### Apply what you read:
#1 According to the asthma article, how many children in the United States does asthma affect?
#2 Extend the asthma article, picking up after its final sentence.

### Excerpt to read:

###

Do you ever worry that your child has a frequent cough, wakes up at night with a cough, has trouble breathing or has trouble exercising because they can’t breathe? If your child has any of these symptoms more than twice a week during the day (or twice a month with night time symptoms) they may have asthma.
Asthma is a common, chronic respiratory disease that affects seven million children in the United States.
When children have asthma they experience airway inflammation which causes swelling and excess mucus in the airway. They also experience airway constriction and tightening of the muscles around the airways.
Symptoms of asthma include: Wheezing or noisy breathing, coughing (often at night or in the early morning), chest tightness or trouble breathing with activity.
Identifying and managing asthma triggers is an important part of asthma management. Some triggers such as viral respiratory infections, physical activity and extreme emotions cannot be easily avoided. With triggers such as smoke exposure and environmental allergens, steps can be taken to avoid or manage the trigger.
There are different types of medicine that can be used to treat asthma. Asthma medications work in one of two ways. Your health care provider will discuss which medications are best for your child.
- Quick-relief medicines start to work quickly as they relax the muscles that surround airways. Your provider will prescribe this medicine to be used when your child has an asthma flare and it is also used before exercise for some children.

###

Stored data
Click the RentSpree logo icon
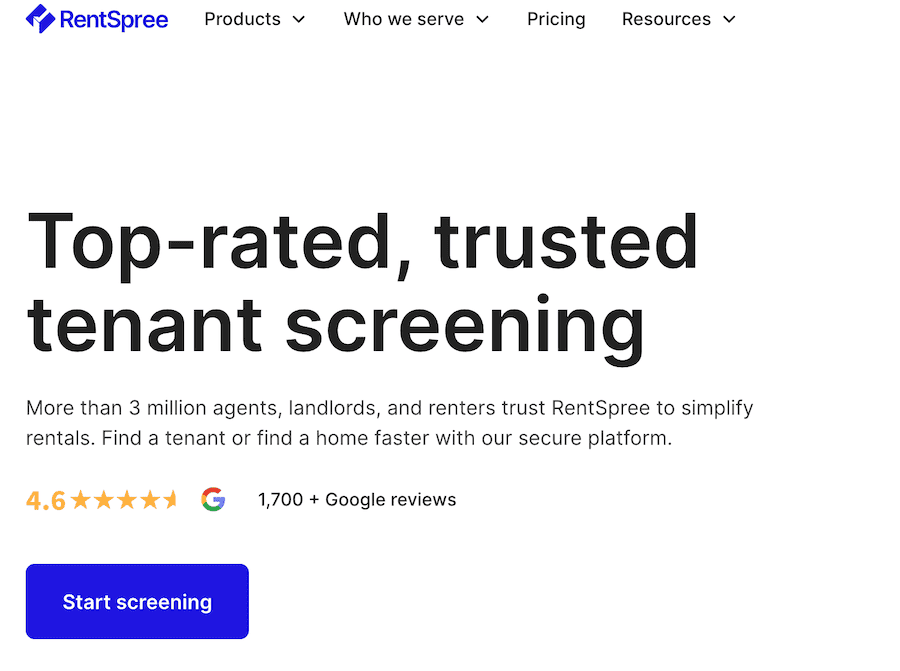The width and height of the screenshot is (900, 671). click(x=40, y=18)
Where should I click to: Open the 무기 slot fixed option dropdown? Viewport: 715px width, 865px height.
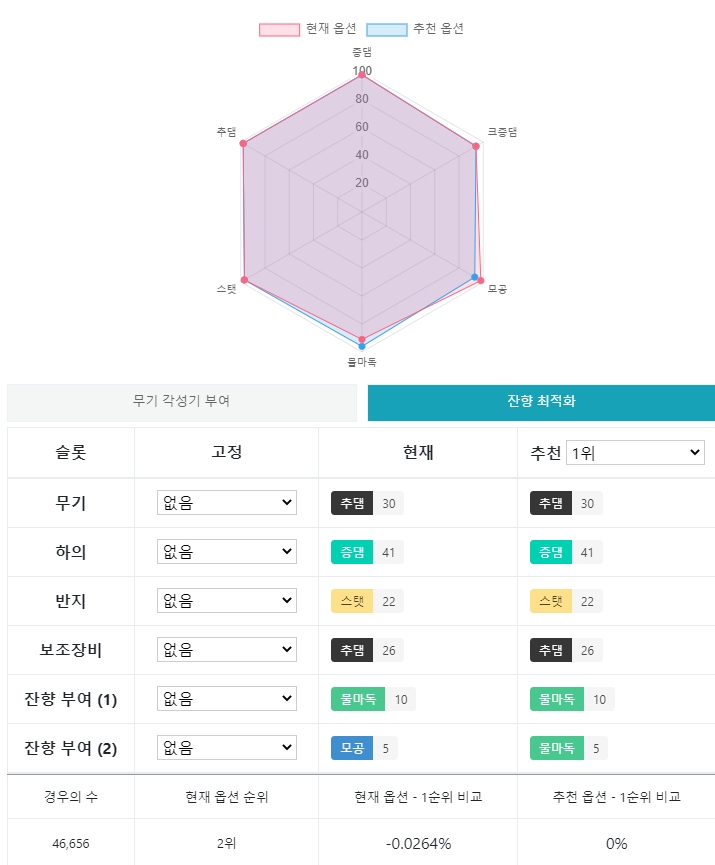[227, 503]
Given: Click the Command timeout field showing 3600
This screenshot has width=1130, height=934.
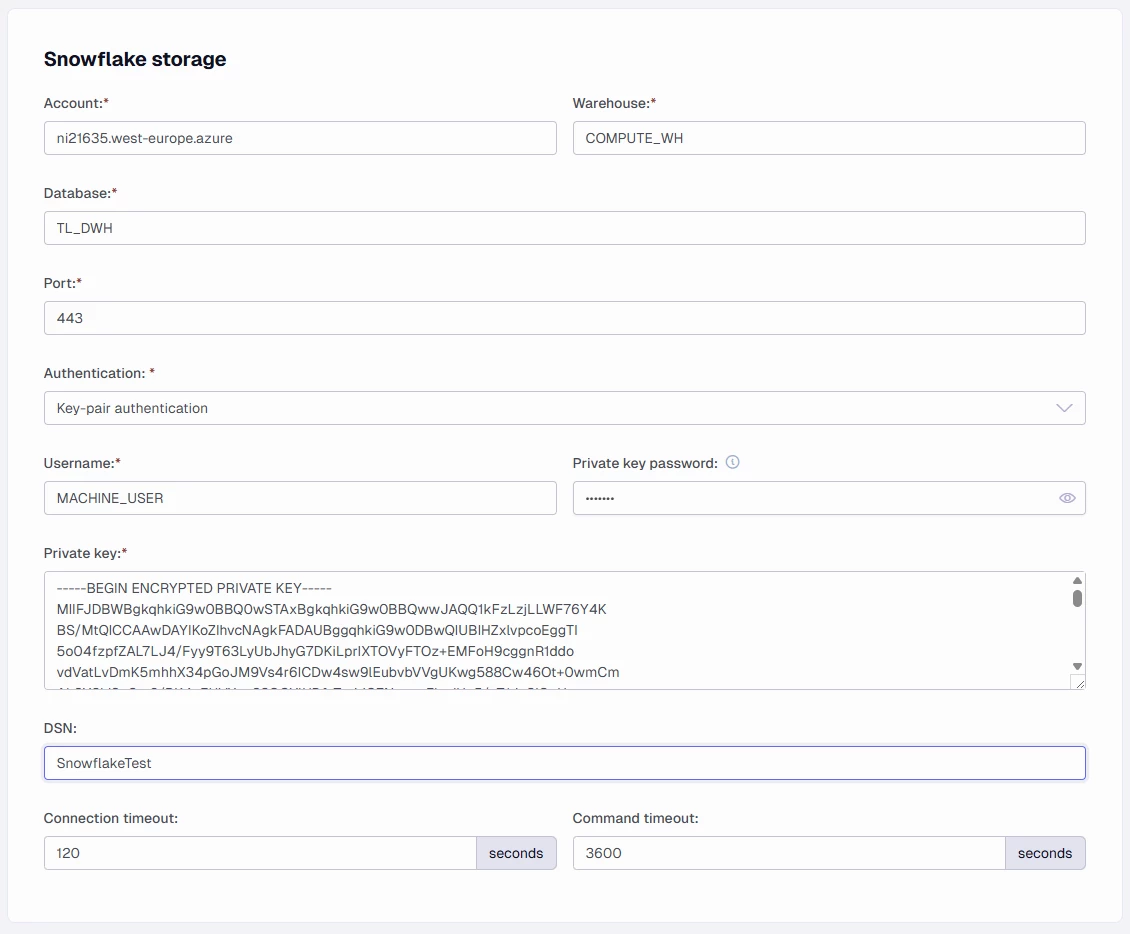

###

### Responses:
#1 Seven million children.

#2
- Long-term controller medicines help relieve inflammation inside the airways. These medicines are usually taken on a daily basis.
If your child is diagnosed with asthma it is important to have regular visits with your health care provider to assess and manage their respiratory function. Lung function tests can be performed after a child is over the age of six to monitor lung function over time. This test also helps determine which therapy is best indicated for your child. Lung function testing is available at Holland Pediatrics.
An Asthma Action Plan will be developed for your child by your provider at Holland Pediatrics based on your child’s history, exam and other testing. And remember: it is especially important for a child with asthma to receive an annual flu vaccine.
The goals of asthma therapy will be decided between you and your child’s health care provider. It is our hope that your child can run and play and attend school like other children his or her age!